Fed detects a pulse in the US economy, keeps rate unchanged

The Federal Reserve says the U.S. economy continues to contract, although at "somewhat slower" pace.

"Household spending has shown signs of stabilizing but remains constrained by ongoing job losses, lower housing wealth, and tight credit," the Federal Open Market Committee (FOMC) said in a statement today.

The Federal Funds target rate remained unchanged at zero to one-quarter of one percent.

"That they didn't make changes to the targets is good news at this point," Susan Phillips, former Federal Reserve governor said on Bloomberg Television today. "We could use some stability."

The Fed anticipates low levels for the Fed Funds rate for an "extended period" because of the economic conditions.

Inflation is expected to remain "subdued" because of "increasing economic slack" in the U.S. and around the world, the FOMC said. There is "some risk that inflation could persist for a time below rates that best foster economic growth and price stability in the longer term."

The Federal Reserve will use "all available tools" to encourage an economic recovery and to help maintain stable prices.
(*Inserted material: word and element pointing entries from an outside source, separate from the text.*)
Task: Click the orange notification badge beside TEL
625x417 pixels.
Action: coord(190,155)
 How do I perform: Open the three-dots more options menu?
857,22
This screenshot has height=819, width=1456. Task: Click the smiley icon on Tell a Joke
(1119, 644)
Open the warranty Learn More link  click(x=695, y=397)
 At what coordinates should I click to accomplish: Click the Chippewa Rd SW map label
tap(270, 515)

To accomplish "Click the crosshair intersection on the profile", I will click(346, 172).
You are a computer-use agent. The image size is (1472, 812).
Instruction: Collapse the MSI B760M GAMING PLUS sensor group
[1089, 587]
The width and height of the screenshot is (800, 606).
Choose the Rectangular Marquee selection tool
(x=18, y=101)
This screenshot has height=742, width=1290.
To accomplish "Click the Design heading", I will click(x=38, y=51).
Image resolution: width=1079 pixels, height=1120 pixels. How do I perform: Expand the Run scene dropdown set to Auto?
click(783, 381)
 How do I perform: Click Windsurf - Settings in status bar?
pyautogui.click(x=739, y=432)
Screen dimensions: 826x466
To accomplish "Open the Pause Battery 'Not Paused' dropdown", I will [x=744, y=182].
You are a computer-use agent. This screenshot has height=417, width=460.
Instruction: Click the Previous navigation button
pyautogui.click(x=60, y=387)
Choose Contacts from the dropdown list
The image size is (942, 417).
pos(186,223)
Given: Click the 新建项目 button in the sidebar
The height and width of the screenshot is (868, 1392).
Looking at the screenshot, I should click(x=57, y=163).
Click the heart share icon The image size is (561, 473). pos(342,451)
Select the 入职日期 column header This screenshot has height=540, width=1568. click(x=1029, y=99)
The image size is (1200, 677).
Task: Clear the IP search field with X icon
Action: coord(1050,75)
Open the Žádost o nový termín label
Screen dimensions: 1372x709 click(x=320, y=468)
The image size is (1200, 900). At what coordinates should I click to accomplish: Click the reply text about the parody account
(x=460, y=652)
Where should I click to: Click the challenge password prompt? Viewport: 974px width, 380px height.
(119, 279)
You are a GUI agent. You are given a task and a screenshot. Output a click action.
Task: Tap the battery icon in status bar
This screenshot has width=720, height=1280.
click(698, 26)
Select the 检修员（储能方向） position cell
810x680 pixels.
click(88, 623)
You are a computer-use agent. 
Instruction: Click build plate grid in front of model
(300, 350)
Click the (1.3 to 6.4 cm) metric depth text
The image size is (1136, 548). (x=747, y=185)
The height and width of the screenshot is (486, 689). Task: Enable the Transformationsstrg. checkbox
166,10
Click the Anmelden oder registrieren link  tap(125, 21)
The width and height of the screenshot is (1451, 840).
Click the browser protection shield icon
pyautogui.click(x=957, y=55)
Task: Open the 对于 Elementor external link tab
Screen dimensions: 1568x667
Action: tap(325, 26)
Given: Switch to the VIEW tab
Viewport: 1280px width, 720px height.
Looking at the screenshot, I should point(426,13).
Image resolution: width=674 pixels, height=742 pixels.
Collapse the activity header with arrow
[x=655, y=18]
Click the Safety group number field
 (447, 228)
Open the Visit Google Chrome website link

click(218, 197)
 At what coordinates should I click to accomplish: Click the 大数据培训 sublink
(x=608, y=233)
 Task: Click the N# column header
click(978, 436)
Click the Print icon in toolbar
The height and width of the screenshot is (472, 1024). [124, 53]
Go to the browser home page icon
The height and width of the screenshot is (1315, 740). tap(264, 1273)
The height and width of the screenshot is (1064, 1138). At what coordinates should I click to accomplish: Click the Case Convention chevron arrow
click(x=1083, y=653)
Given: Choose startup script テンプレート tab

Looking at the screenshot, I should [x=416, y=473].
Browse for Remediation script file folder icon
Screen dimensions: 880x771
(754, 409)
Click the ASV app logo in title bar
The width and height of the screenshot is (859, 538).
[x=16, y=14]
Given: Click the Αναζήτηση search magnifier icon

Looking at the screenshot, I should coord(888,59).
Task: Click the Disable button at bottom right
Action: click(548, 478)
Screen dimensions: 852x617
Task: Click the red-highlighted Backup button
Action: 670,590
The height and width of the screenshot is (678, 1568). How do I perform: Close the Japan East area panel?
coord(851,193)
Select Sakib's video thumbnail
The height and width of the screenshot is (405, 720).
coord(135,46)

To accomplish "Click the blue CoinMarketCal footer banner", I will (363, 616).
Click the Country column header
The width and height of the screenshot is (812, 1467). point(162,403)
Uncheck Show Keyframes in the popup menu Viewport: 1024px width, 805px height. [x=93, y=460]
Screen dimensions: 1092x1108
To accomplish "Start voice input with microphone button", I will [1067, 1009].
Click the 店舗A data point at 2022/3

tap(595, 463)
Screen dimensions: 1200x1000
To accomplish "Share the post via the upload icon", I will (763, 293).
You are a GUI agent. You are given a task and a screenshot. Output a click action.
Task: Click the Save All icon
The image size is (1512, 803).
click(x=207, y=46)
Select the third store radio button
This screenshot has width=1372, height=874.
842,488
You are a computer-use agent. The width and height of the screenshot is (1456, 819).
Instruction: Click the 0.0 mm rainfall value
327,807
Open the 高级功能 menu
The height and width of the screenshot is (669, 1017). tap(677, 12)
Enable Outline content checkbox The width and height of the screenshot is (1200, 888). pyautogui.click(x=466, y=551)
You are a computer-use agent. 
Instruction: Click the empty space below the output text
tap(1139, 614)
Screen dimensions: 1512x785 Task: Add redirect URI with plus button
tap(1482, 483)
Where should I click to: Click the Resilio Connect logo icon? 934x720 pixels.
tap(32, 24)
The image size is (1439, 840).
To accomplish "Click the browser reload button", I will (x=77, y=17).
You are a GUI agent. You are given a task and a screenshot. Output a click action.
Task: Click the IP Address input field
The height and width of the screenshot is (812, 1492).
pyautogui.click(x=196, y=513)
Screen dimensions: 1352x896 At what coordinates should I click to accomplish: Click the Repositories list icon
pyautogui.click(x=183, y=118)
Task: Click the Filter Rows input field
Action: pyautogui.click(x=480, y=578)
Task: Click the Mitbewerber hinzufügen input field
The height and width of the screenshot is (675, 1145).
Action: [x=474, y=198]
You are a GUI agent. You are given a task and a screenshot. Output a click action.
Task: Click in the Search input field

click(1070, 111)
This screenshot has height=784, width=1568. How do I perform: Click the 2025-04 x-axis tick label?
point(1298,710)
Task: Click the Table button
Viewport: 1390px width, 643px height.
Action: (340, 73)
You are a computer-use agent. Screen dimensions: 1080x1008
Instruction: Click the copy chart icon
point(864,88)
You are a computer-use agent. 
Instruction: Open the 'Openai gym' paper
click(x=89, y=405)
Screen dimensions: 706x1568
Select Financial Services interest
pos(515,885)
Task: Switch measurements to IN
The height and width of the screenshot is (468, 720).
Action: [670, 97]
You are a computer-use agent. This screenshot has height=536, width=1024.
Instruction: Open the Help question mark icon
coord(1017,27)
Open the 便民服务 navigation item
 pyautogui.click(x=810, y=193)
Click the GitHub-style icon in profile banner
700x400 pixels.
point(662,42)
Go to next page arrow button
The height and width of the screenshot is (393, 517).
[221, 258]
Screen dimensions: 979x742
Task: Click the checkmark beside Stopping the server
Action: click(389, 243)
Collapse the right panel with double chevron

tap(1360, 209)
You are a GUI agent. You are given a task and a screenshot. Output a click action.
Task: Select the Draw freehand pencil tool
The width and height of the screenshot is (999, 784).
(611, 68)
The Fed is also encouraging lending to home and business owners.

This pulse regarding the health of the U.S. economy is based on information collected since the Federal Open Market Committee met in March.

As previously announced, the Fed said it will buy up to $1.25 trillion of agency mortgage-backed securities and up to $200 billion of agency debt by the end of the year. The Fed will also purchase up to $300 billion of Treasury securities by autumn.

"The committee will continue to evaluate the timing and overall amounts of its purchases of securities in light of the evolving economic outlook and conditions in financial markets," the Fed said in the statement.

The news comes after after a two-day FOMC meeting led by Fed Chairman Ben S. Bernanke in Washington.